Naruto tidak tahu apakah ia harus merasa senang atau justru ingin kabur sekarang juga karena malu dengan suara jantungnya yang memekakkan telinga. Sungguh, ia tidak tahu harus bereaksi seperti apa. Si blonde rasanya ingin kabur dan berlari menjauh karena dibuat merasa campur aduk hanya karena berdiri bersebelahan dengan seorang Sasuke dalam jarak kurang dari satu meter.
Terlalu dekat….
Naruto menggigit bibir bawahnya. Tidak bisa menahan diri untuk sekedar mencuri pandang menatap sosok yang jauh lebih basah darinya.
Sosok dengan tinggi 170cm itu berdiri kokoh di sampingnya. Helai rambut gelap terlihat jatuh membentuk wajah tampan berhiaskan permata onix yang tajam. Hidungnya yang mancung dengan bibir tipis melekuk indah dalam kesempurnaan seorang adam. Seragam basah yang mencetak sempurna tubuhnya semi atletis sang remaja membuat Naruto menelan liur paksa.
Wajah si blonde memerah. Segera, kelereng biru kembali memandang ke depan. Sekali lagi, jemari gemetar. Jantung berdegub tidak tenang hingga membuatnya gelisah dan gugup. Bibir terasa kelu sekali. Ia ingin menghentikan acara diam-diaman ini—guna mengalihkan pikiran agar ia tidak merasa awakward—namun apalah daya? Naruto tidak tahu harus berbicara apa. Semua bahan obrolan yang ada di dalam kepala menguap begitu saja.

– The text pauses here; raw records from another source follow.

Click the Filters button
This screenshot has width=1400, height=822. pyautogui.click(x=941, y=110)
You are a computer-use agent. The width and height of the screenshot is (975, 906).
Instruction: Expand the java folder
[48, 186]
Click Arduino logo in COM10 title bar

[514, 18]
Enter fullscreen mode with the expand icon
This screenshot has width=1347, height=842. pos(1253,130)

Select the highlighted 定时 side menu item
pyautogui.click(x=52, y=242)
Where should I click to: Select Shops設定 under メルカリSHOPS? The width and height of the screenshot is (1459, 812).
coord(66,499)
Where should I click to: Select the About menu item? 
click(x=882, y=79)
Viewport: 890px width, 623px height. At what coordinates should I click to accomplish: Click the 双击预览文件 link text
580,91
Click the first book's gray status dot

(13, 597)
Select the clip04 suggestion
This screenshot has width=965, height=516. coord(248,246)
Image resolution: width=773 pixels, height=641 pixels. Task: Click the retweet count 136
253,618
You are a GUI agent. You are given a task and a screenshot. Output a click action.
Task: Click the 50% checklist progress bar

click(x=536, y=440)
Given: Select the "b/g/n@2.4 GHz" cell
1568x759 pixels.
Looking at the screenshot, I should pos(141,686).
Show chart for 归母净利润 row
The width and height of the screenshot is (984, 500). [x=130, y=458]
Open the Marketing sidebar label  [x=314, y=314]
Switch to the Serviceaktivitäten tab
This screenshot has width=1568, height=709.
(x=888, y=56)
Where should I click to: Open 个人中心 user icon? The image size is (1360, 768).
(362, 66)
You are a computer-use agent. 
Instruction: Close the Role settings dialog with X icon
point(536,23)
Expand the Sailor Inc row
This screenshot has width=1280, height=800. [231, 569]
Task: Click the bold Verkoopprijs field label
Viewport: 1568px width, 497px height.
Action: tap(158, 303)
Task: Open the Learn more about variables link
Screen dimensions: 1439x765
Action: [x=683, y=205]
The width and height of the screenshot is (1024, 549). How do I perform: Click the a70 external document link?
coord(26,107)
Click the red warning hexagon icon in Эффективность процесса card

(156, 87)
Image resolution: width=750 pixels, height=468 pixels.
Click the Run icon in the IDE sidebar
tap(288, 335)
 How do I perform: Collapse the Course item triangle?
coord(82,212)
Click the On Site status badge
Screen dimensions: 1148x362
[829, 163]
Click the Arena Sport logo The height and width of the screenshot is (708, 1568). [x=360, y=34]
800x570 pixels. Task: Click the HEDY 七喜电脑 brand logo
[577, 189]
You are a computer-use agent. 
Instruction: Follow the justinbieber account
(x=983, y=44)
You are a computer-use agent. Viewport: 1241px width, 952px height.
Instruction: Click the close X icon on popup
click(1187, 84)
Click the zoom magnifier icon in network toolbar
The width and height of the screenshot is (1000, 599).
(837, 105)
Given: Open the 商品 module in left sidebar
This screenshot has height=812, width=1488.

Seandainya bisa, si blonde benar-benar ingin memainkan ponselnya. Pura-pura sibuk dengan dunianya sendiri. Sayang, sejuta sayang, alasannya tersesat juga karena ponselnya mati kehabisan batrai—membuat keturunan Namikaze itu kehilangan jejak teman brunettenya hingga berakhir seperti sekarang.
Helaan nafas terlontar. Sepasang safire terpejam sebelum akhirnya pemuda Namikaze mencoba untuk menenangkan dirinya sendiri. Jeda beberapa detik. Setelah menarik dan menghembuskan nafasnya dengan perlahan, barulah jantungnya terasa sedikit lebih normal meski euphoria masih terasa di benaknya.
Melirik singkat ke samping, kelereng biru mendapati sosok berkulit putih itu memasukkan kedua tangan ke dalam saku celana. Punggung si reven ia sandarkan di pintu kayu yang tertutup, kepala mendongak menatap rinai hujan yang berjatuhan.
Ah… Uchiha Sasuke… Entah kenapa terlihat benar-benar tidak tersentuh.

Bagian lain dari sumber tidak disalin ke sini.